Cette obligation a été annoncée par le Président de la République Emmanuel Macron lui-même dans son allocution télévisée du 12 juillet 2021, il y a donc plus de deux mois. Qui dit obligation dit nécessairement sanction, sinon la loi resterait impuissante.

Quelles sont ces sanctions ? Elles sont simples mais néanmoins très graves : « Lorsque l’employeur constate qu’un agent public ne peut plus exercer son activité en application du I, il l’informe sans délai des conséquences qu’emporte cette interdiction d’exercer sur son emploi ainsi que des moyens de régulariser sa situation. L’agent public qui fait l’objet d’une interdiction d’exercer peut utiliser, avec l’accord de son employeur, des jours de congés payés. À défaut, il est suspendu de ses fonctions ou de son contrat de travail. » (article 14).
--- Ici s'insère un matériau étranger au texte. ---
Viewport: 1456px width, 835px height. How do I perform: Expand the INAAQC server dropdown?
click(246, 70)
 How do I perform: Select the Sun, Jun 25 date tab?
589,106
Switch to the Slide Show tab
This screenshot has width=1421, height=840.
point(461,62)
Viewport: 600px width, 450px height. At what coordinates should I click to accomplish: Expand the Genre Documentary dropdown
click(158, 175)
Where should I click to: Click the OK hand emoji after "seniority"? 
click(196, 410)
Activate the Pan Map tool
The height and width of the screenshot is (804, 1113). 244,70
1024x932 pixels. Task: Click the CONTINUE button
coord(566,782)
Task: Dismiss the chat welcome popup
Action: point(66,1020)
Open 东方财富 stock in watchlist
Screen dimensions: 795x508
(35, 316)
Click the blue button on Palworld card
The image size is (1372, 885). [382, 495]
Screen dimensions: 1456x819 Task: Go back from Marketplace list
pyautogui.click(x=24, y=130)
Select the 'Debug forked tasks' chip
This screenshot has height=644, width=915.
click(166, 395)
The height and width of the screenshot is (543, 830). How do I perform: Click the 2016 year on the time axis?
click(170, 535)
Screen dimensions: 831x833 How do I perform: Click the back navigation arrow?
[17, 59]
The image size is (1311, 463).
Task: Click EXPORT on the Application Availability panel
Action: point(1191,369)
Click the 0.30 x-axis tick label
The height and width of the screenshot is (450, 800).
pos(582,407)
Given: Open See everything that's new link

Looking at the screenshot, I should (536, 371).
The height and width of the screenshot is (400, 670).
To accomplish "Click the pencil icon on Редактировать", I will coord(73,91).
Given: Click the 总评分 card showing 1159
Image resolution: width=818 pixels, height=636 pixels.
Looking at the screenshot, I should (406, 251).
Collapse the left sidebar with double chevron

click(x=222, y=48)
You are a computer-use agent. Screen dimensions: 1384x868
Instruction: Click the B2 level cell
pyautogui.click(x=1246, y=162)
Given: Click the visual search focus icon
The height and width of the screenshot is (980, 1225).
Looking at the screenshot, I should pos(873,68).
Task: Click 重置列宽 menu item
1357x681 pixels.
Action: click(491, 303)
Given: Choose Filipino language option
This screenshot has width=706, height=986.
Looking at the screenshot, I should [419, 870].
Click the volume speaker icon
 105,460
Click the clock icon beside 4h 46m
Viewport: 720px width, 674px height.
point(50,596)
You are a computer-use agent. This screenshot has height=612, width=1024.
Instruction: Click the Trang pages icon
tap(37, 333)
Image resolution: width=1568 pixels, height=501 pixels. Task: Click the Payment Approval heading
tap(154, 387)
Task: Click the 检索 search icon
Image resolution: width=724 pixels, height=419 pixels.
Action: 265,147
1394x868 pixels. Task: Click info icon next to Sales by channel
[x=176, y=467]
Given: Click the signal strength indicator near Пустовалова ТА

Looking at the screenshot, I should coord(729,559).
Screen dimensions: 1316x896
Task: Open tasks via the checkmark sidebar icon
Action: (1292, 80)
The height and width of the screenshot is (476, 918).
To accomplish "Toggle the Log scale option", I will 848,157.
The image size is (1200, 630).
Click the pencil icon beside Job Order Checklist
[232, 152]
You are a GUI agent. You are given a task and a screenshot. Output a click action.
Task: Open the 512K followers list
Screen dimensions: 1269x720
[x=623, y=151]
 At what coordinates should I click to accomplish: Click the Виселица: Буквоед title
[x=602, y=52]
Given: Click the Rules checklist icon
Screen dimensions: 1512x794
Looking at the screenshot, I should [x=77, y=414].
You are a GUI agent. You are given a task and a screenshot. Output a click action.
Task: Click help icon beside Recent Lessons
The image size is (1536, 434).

Et le texte de loi d’ajouter : « La suspension (…), qui s’accompagne de l’interruption du versement de la rémunération, prend fin dès que l’agent remplit les conditions nécessaires à l’exercice de son activité prévues au I. Elle ne peut être ne peut être assimilée à une période de travail effectif pour la détermination de la durée des congés payés ainsi que pour les droits acquis par l’agent public au titre de son ancienneté. Pendant cette suspension, l’agent public conserve le bénéfice des garanties de protection sociale complémentaire auxquelles il a souscrit. ». C’est aussi valable pour un salarié du secteur privé, à quelques différences techniques près.

La sanction est donc très sévère : suspension et interruption de rémunération. Pour un CDD, le contrat n’est pas suspendu : « Lorsque le contrat à durée déterminée d’un agent public non titulaire est suspendu (…), le contrat prend fin au terme prévu si ce dernier intervient au cours de la période de suspension. ».

Enfin, si, entre le 15 septembre et le 15 octobre 2021, le soignant non-vacciné reçoit une première dose, bien qu’il ne soit pas complètement vacciné, sa suspension est cependant levée.

Le gouvernement a réaffirmé qu’il appliquerait la loi avec la plus grande fermeté. En effet, à quoi servirait une loi si elle n’était pas appliquée ? C’est donc très surprenant que des individus qui proclament sans arrêt la plus grande fermeté des lois sécuritaires refusent que ce principe soit appliqué à la loi du 5 août 2021. Les sanctions constituent un échec collectif, au même titre que les peines et condamnations des délinquants ordinaires. S’il n’y avait pas de sanctions, il n’y aurait plus d’obligation, c’est aussi simple que cela. La question étant toujours : qu’est-ce que je risque si je ne me conforme pas à la loi ? Si la réponse est rien, pas la peine de me conformer à la loi, sauf à être un légaliste absolu (notons qu’ici, la vaccination a été acceptée volontairement et librement par plus de 42 millions de Français bien avant l’instauration d’un passe sanitaire contraignant).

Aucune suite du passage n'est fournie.